Sarah, TKW Muslim dari wilayah selatan, mendapat pembelaan mayoritas bangsa Filipina 
yang beragama Katholik. Mereka sungguh memiliki solidaritas yang luar biasa besar.

Bagaimana kita? Jangankan demo besar-besaran dipimpin Menlu, TKI atau TKW yang 
dipenggal kepalanya di Saudi Arabia pun, tak pernah ada sepatah kata komentar dari 
pemerintah. Tampaknya, dianggap wajar TKW atau TKI yang dihukum mati pemerintah asing. 
Toh, mereka bukan siapa-siapa dan umumnya dari kalangan miskin dan tidak terdidik. 
Sungguh malang benar nasib TKI yang bekerja keras menghasilkan devisa bagi negara, 
tapi tidak mendapat perlindungan yang memadai.

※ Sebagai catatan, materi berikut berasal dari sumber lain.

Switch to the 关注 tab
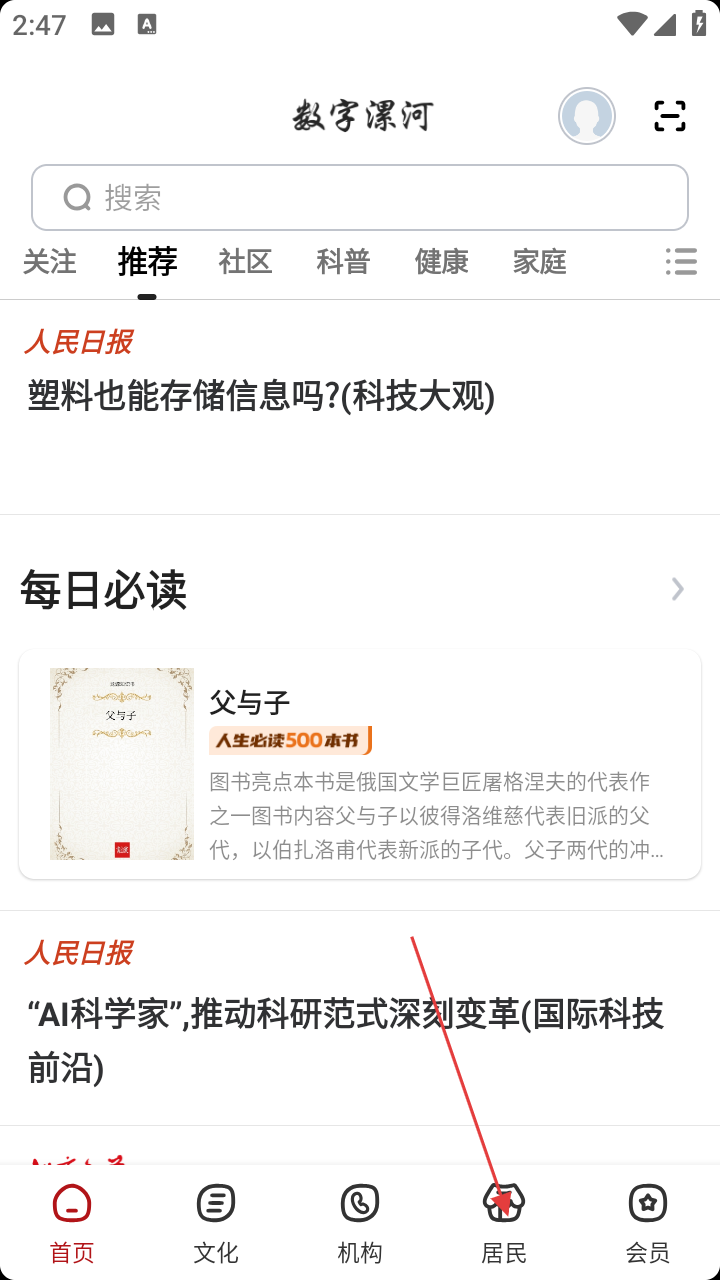Viewport: 720px width, 1280px height. (x=49, y=262)
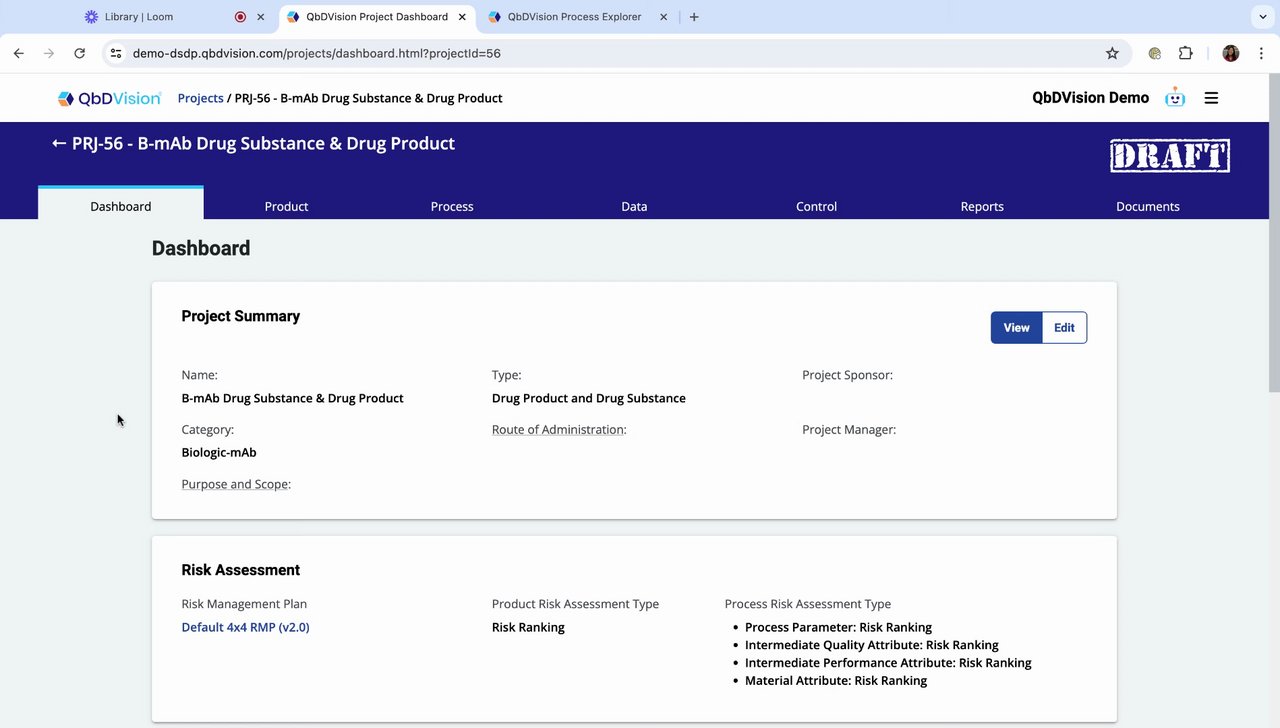Image resolution: width=1280 pixels, height=728 pixels.
Task: Open the Process tab
Action: click(x=452, y=206)
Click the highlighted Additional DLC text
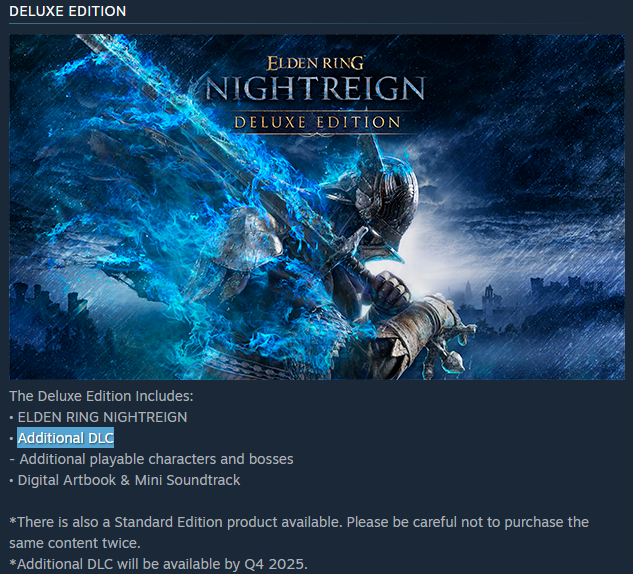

Kini, kita mendapat laporan yang mengerikan tentang penyiksaan seorang TKW, Nirmala 
Bonet, yang diperlakukan biadab oleh majikannya di Malaysia. Lagi-lagi, penguasa 
bungkam, kecuali menyampaikan hal-hal normatif, misalnya akan memberikan perlindungan 
hukum dan bantuan konsuler bagi korban yang malang itu. KBRI di Malaysia, yang 
dipimpin mantan Kapolri Rusdihardjo, belum diketahui apakah sudah mengambil 
langkah-langkah konkret untuk menyelesaikan kasus Nirmala atau sejenis yang mungkin 
terjadi di kemudian hari.

Secara nasional, Megawati yang merupakan seorang perempuan, tampaknya, juga belum 
tersentuh perasaannya menghadapi kasus yang menimpa kaumnya tersebut. Dia sebelumnya 
juga bungkam atas kasus seorang TKW yang terancam hukuman gantung di Singapura. 
Perempuan-perempuan, yang menjadi korban keganasan majikannya di luar negeri, itu 
belum mampu menyentakkan kesadaran dan hati presiden RI untuk membuat langkah konkret 
pembelaan dan penyelamatan.

Menurut teori klasik kenegaraan, adanya pemerintahan dalam sebuah negara bertujuan 
melindungi warga dari segala ancaman, baik ketika berada di dalam maupun di luar 
negeri. Karena itulah, pemerintah mempunyai perwakilan diplomatik dan konsuler di luar 
negeri untuk membela dan melindungi warga negaranya. Namun, bagi rakyat miskin, 
perlindungan itu memang terlampau jauh di awan dan mungkin hanya terlintas dalam 
impian.

Di dalam organisasi birokrasi Deplu, memang terdapat direktorat perlindungan warga 
negara RI di luar negeri, yang dipimpin seorang direktur dengan level eselon II. 
Namun, mungkin karena anggaran dan wewenang yang terbatas, direktorat itu bisa 
dikatakan tidak berperan banyak. Belum banyak gebrakan berarti yang dilakukan direktur 
perlindungan WNI sejak lembaga tersebut dibentuk dalam rangka reorganisasi Deplu pada 
2002. Lembaga itu hanya berfungsi sebagai pajangan yang kegiatannya tidak begitu jelas.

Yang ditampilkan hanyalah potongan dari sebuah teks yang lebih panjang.